In 2020, The Blackstone Group announced that it would acquire Piramal Glass for USD1 billion. After the acquisition was completed in March 2021, the company was renamed to PGP Glass.

==Operations==
The company sells glass packaging for the pharmaceuticals, food and beverages (F&B) and the cosmetics & perfumery (C&P) industries.

The Specialty Food and Beverage segment provides bottles for wine, liquor and food industry. This segment is primarily catered by the Sri Lanka and US operations serving customers such as Cadbury Schweppes, Diageo, Pernod Ricard, UB Group etc.

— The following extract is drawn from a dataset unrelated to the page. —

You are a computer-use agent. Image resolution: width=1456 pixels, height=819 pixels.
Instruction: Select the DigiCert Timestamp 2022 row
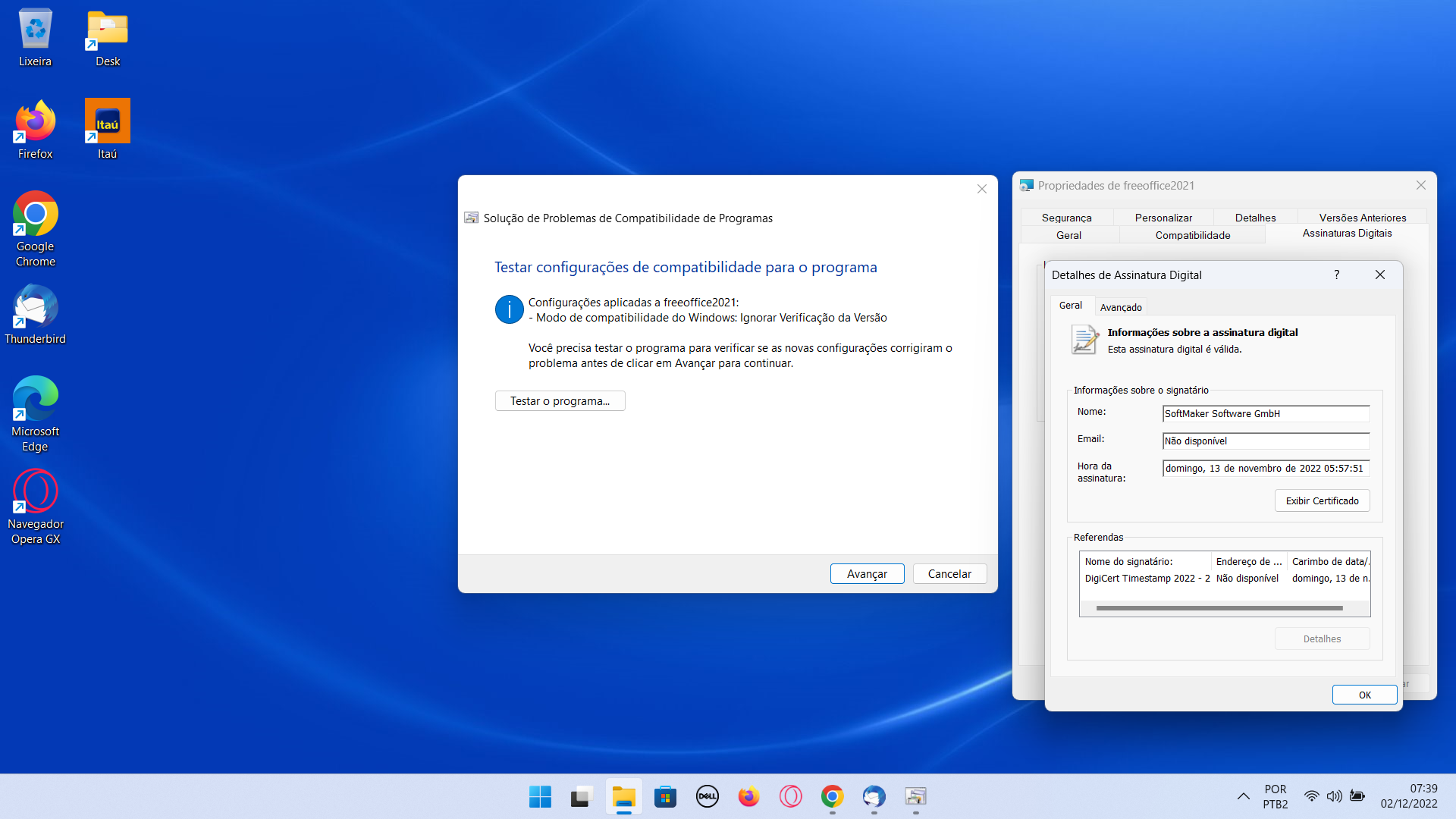(1147, 579)
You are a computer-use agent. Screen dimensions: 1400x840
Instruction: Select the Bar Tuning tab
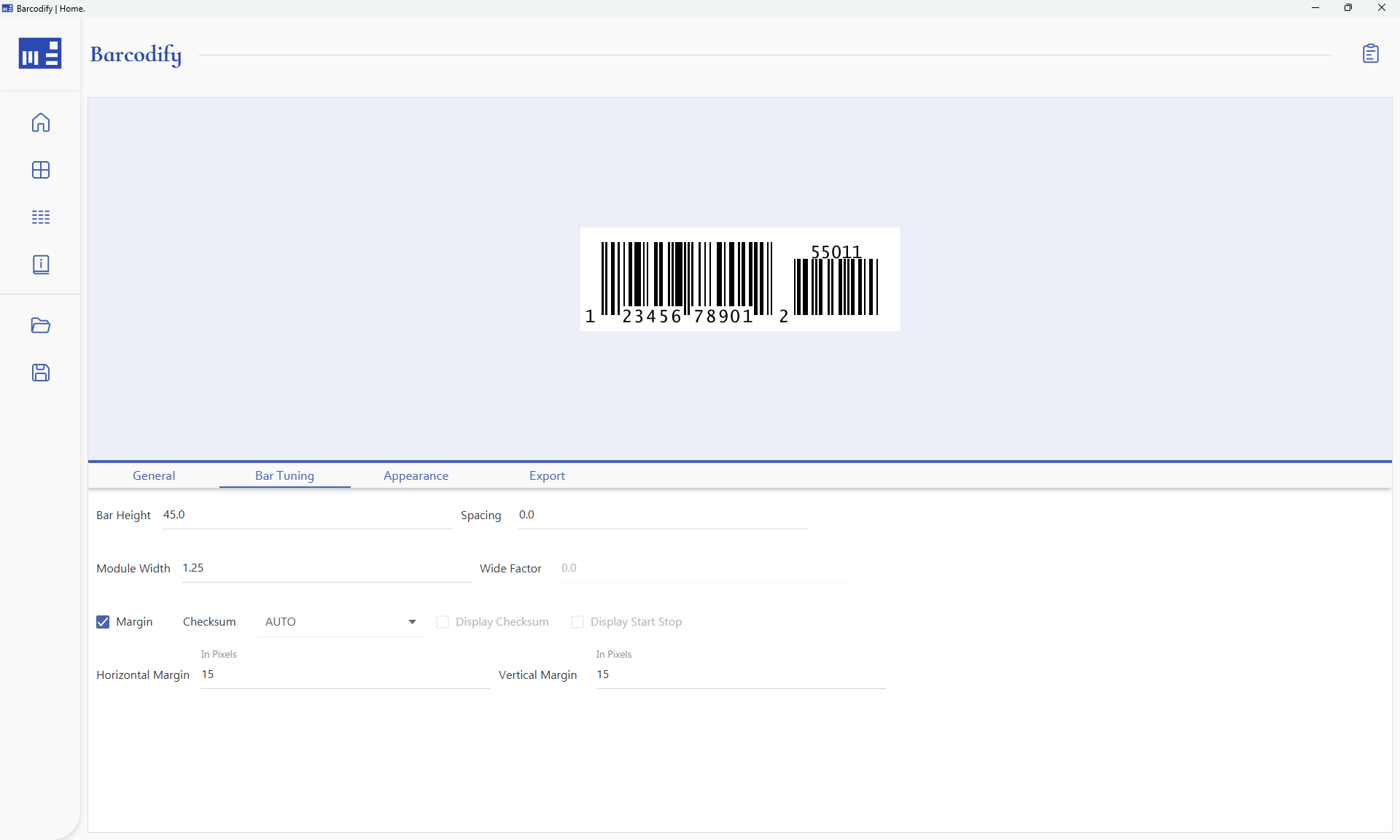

The company has its manufacturing facilities in India (Kosamba and Jambusar), Sri Lanka and the United States. The Kosamba facility has six furnaces – one for Pharma and five for C&P -- with a combined capacity of 330 TPD. The Jambusar facility is one of the world's largest installed capacities for pharmaceutical packaging in amber glass. It has 3 furnaces with a combined capacity of 520 TPD.

In Sri Lanka, the company has 1 furnace in Horana with a capacity of 250 TPD for producing both flint and amber bottles.

In February 2011, Piramal Glass stated that they would be investing Rs.100 crore on capacity expansion at its Jambusar unit in Gujarat through a greenfield project. The project was deemed to be completed by 2011-12. Furthermore, the company proposed to transfer 75 tonnes of its current capacity in the pharmaceutical segment to the C&P business. It also stated its plans to streamline its global operations in the countries like USA and Sri Lanka.